A China pode ficar tentada a reagir e parece que teria muita força. Pode pressionar empresas britânicas que fazem negócios na China. Por exemplo, o gigante bancário britânico HSBC é especialmente vulnerável ao assédio, porque suas operações em Hong Kong representam pouco mais da metade de seus lucros e um terço de sua receita. A China também pode optar por reduzir as transações financeiras que realiza da City Londrina e reduzir o número de estudantes chineses que envia para faculdades e universidades do Reino Unido.

Contudo, essas medidas retaliatórias, por mais tentadoras que sejam, acabariam provocando um efeito bumerangue. Tirar o HSBC de Hong Kong certamente arruinaria a cidade como centro financeiro global, porque a China seria incapaz de encontrar outro banco global para assumir seu papel vital. Dadas as tensões em cadeia entre EUA e China, é difícil imaginar que a China favoreça o Citi ou o JPMorgan Chase como um sucessor do HSBC.

Da mesma forma, as restrições com relação a estudar no Reino Unido prejudicariam mais a China. Atualmente, cerca de 120.000 chineses estudam no Reino Unido. O desafio para a China é que não existem muito boas alternativas se o país quiser enviar estudantes para outro lugar. Os EUA estão considerando restringir estudantes chineses por razões de segurança nacional. A China ameaçou a Austrália de reduzir o número de turistas e estudantes chineses. As universidades canadenses, que agora abrigam cerca de 140.000 estudantes chineses, têm capacidade limitada. Com a China e o Canadá envolvidos em um impasse diplomático pela extradição para os EUA do diretor financeiro da Huawei, Meng Wanzhou, é provável que a China não envie mais estudantes para lá.

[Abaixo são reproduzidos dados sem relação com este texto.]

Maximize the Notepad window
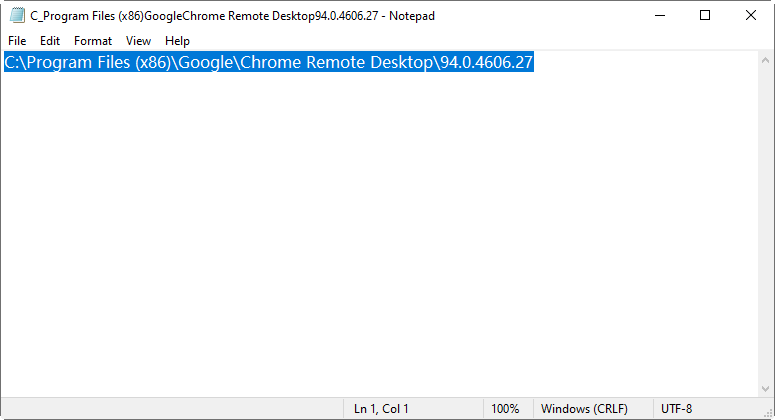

Isso apenas ilustra a assustadora realidade que Xi agora enfrenta: a China está perdendo rapidamente os amigos exatamente quando mais precisa deles. Somente nos últimos meses, as relações da China com a Índia sofreram um devastador golpe depois que um confronto sangrento na fronteira deixou, pelo menos, 20 soldados indianos mortos (e um número não especificado de soldados chineses). Para punir a Austrália por ousar pedir uma investigação internacional sobre as origens do coronavírus COVID-19, a China impôs tarifas à cevada australiana e ameaçou outras medidas punitivas. Em 14 de julho, o Ministério das Relações Exteriores da China denunciou o recente Livro Branco da Defesa do Japão em linguagem excepcionalmente ríspida, colocando em dúvida a reaproximação que Xi está tentando criar com o Primeiro-Ministro Shinzo Abe.

Os líderes chineses são os únicos responsáveis ​​por seu crescente isolamento internacional. Com uma inflada noção do próprio poder, exageraram em suas atitudes e levaram países amigos ou neutros, como Reino Unido, Canadá, Índia e Austrália, para os braços dos EUA, neste momento o principal adversário geopolítico da China.

Assim, enquanto líderes da China ponderam sobre como reagir contra a proibição do Reino Unido à Huawei, eles deveriam prestar atenção à primeira regra dos buracos: quando estiver dentro de um, pare de cavar.